[Lustre-devel] global epochs [an alternative proposal, long and dry].

Mon Dec 22 06:44:56 PST 2008

Nikita Danilov wrote:
>  > I find this relying on explicit request (lock in this case) as a disadvantage:
>  > lock can be taken long before reintegration meaning epoch might be pinned for
> 
> Hm.. a lock doesn't pin an epoch in any way.

well, I think it does as you don't want to use epoch received few minutes ago with lock.
if node is in WBC mode and granted some STL-like lock, then it may be sending few MBs
batch every, say, 5 minutes. there might be no interaction between batches. this means
client would need to refresh epoch. depending on workload it may happen that client
won't be able to send batch awaiting new epoch or client may refresh epoch with no real
batches after that.

> Locks are only needed to make proof of S2 possible.

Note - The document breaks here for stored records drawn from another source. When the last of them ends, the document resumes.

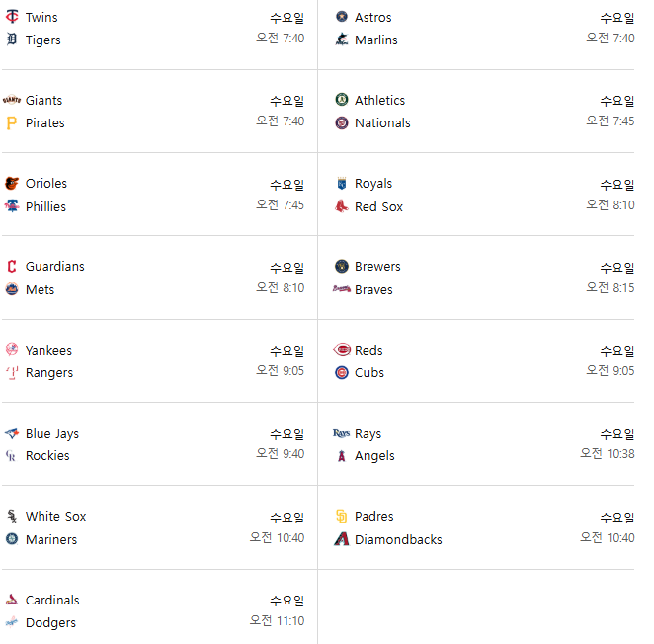Select the Royals vs Red Sox 8:10 time

tap(611, 204)
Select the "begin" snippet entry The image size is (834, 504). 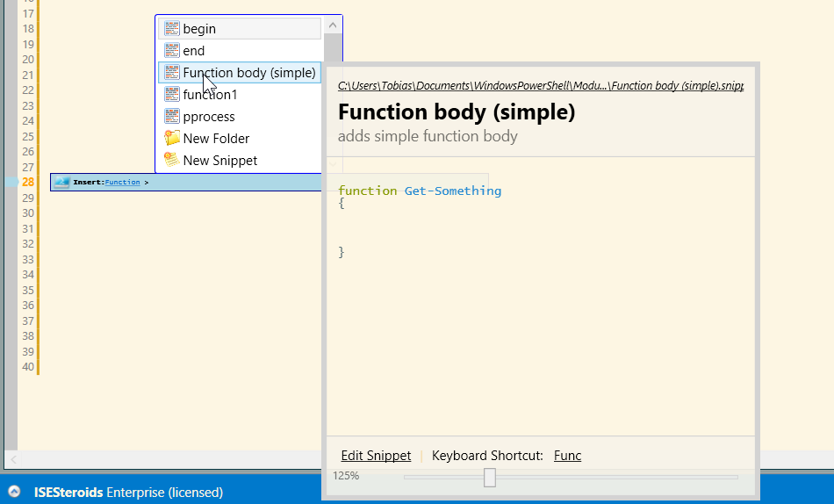(199, 29)
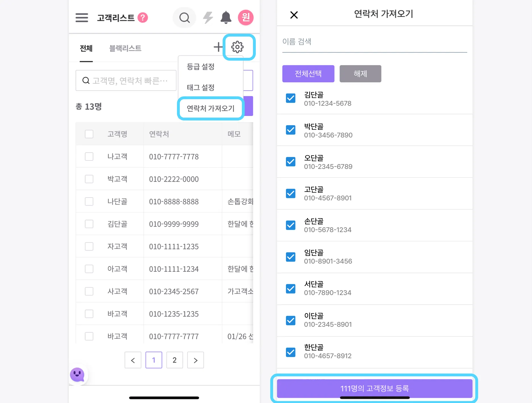Toggle the select-all checkbox in table header
Screen dimensions: 532x403
(x=89, y=134)
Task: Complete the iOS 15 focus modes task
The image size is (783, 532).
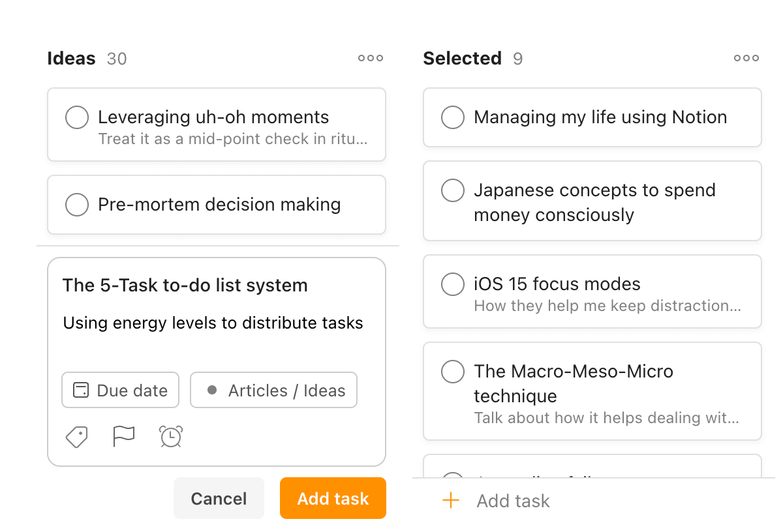Action: coord(453,285)
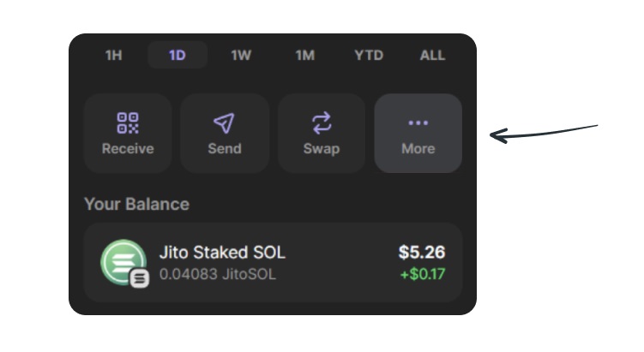Switch to the YTD range
The image size is (644, 352).
point(369,55)
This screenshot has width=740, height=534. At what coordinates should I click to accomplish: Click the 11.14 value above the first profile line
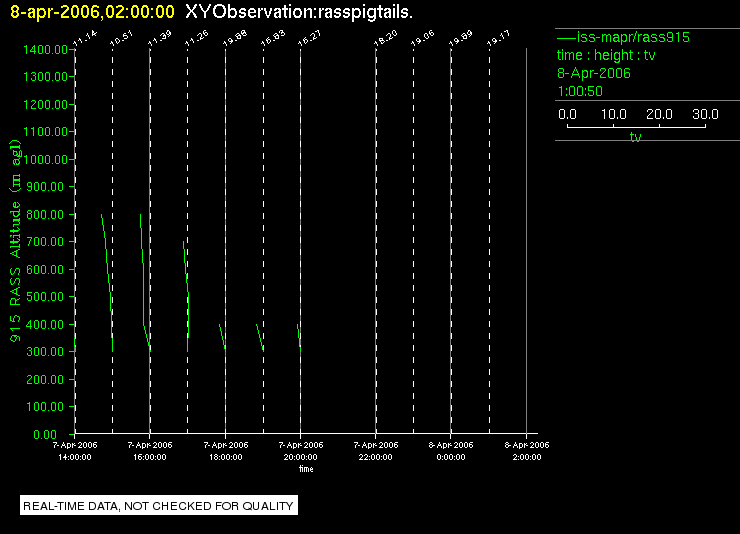click(85, 38)
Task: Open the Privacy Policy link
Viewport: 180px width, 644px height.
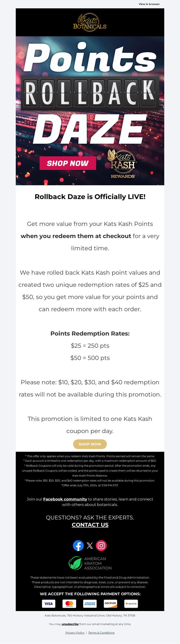Action: tap(75, 633)
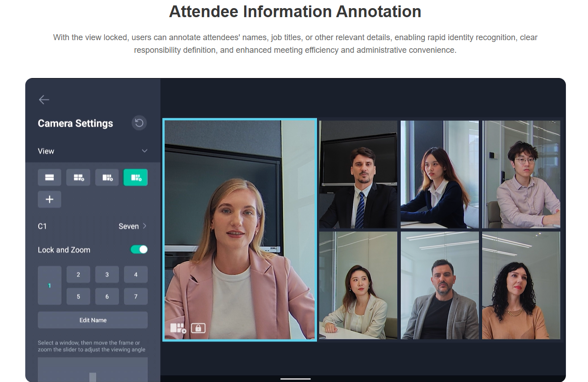588x382 pixels.
Task: Click the layout settings icon on the main video
Action: click(178, 328)
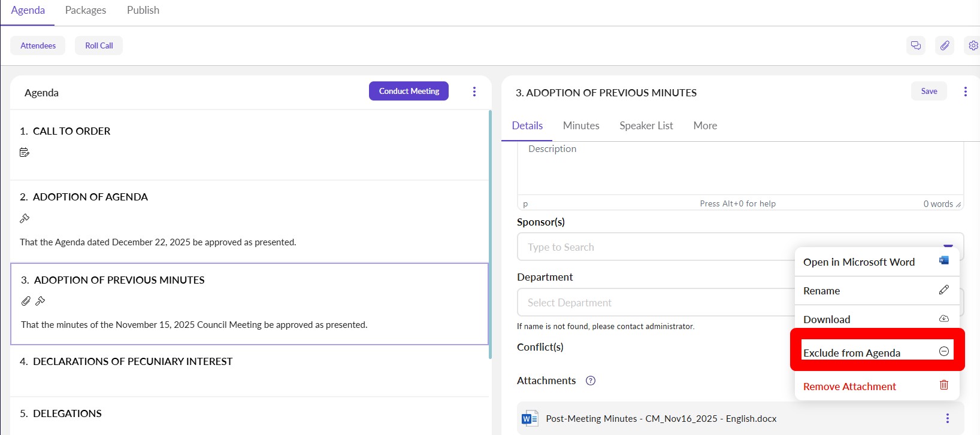Click the notes icon under Call to Order
Viewport: 980px width, 435px height.
[25, 153]
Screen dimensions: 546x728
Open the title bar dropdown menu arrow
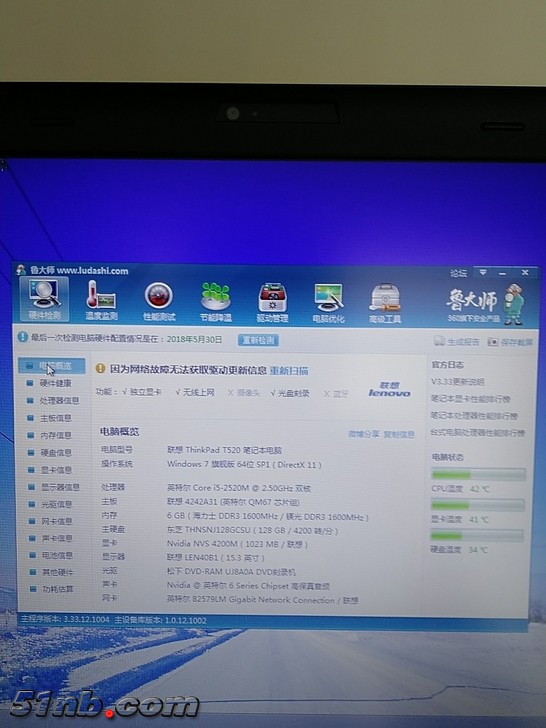[x=483, y=273]
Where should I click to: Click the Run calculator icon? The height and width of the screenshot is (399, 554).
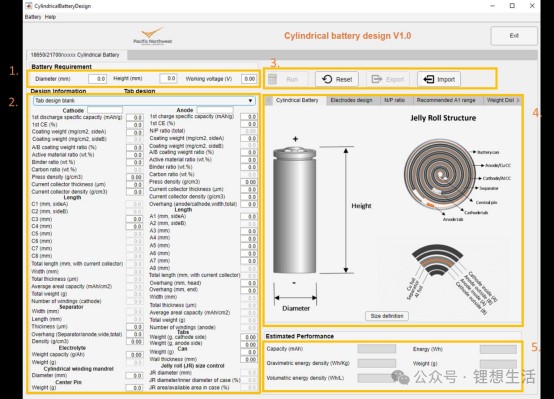pos(272,79)
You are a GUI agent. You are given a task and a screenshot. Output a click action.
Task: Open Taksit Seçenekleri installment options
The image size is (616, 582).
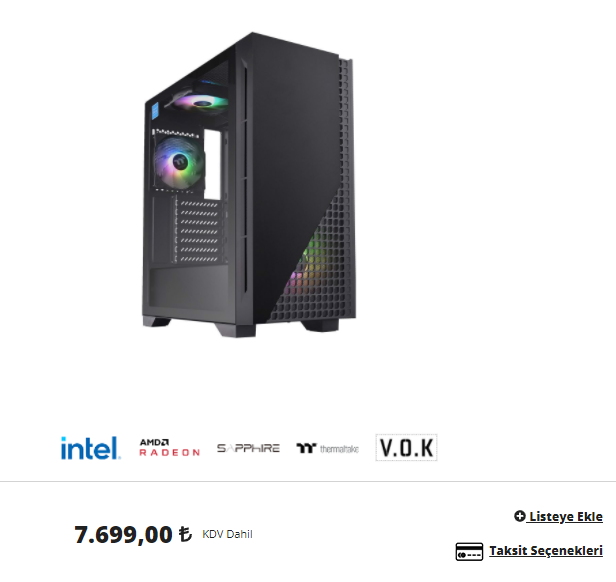(546, 551)

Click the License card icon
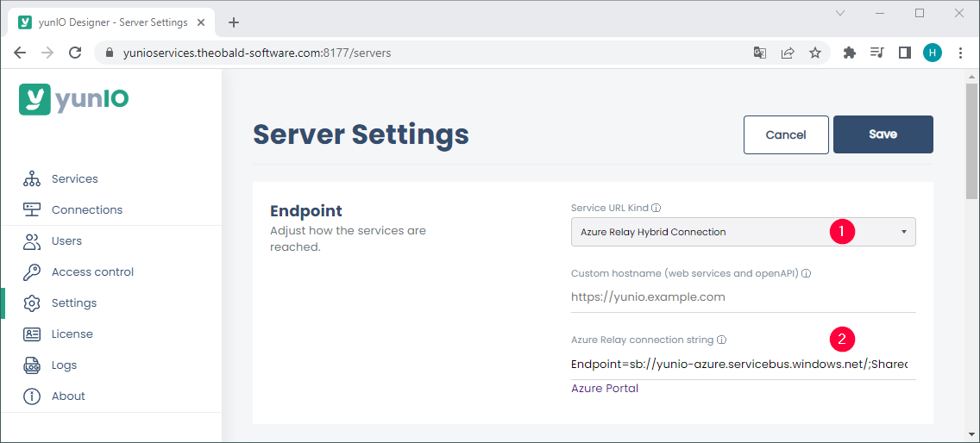(32, 334)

Once lockless
> operation or SNS guarantee in some domain-specific way that no epoch can
> depend on a future one, we are fine.

well, I guess "in some domain-specific way" means another complexity.

>  > this means client actually should maintain many epochs at same time as any lock
>  > enqueue can advance epoch.
> 
> I don't understand what is meant by "maintaining an epoch" here. Epoch
> is just a number. Surely a client will keep in its memory (in the redo
> log) a list of updates tagged by multiple epochs, but I don't see any
> problem with this.

the problem is that with out-of-order epochs sent to different servers client can't
use notion of "last_committed" anymore.

>  > I think having SC is also drawback:
>  > 1) choosing such node is additional complexity and delay
>  > 2) failing of such node would need global resend of states
>  > 3) many unrelated nodes can get stuck due to large redo logs
> 
> As I pointed out, only the simplest `1-level star' form of a stability
> algorithm was described for simplicity. This algorithms is amendable to
> a lot of optimization, because it, in effect, has to find a running
> minimum in a distributed array, and this can be done in a scalable way:

the bad think, IMHO, in all this is that all nodes making decision must
understand topology. server should separate epochs from different clients,
it's hard to send batches via some intermediate server/node.

> Note, that this requires _no_ additional rpcs from the clients.

disagree. at least for distributed operations client has to report non-volatile
epoch from time to time. in some cases we can use protocol like ping, in some - not.

>  > given current epoch can be advanced by lock enqueue, client can get many used
>  > epochs at same time, thus we'd have to track them all in the protocol.
> 
> I am not sure I understand this. _Any_ message (including lock enqueue,
> REINT, MIN_VOLATILE, CONNECT, EVICT, etc.) potentially updates the epoch
> of a receiving node.

correct, this means client may have many epochs to track. thus no last_committed anymore.

> Only until this node is evicted, and I think that no matter what is the
> pattern of failures, a single level of `tree reduction', can be delayed
> by no more than a single eviction timeout.

the problem is that may affect non-related nodes very easily.

> Actually, single-server operation can be discarded from a redo log as
> soon as it commits on the target server, because the later can always
> redo it (possibly after undo). Given that majority of operations are
> single server, redo logs won't be much larger than they are to-day.

undo to redo? even longer recovery?

thanks, Alex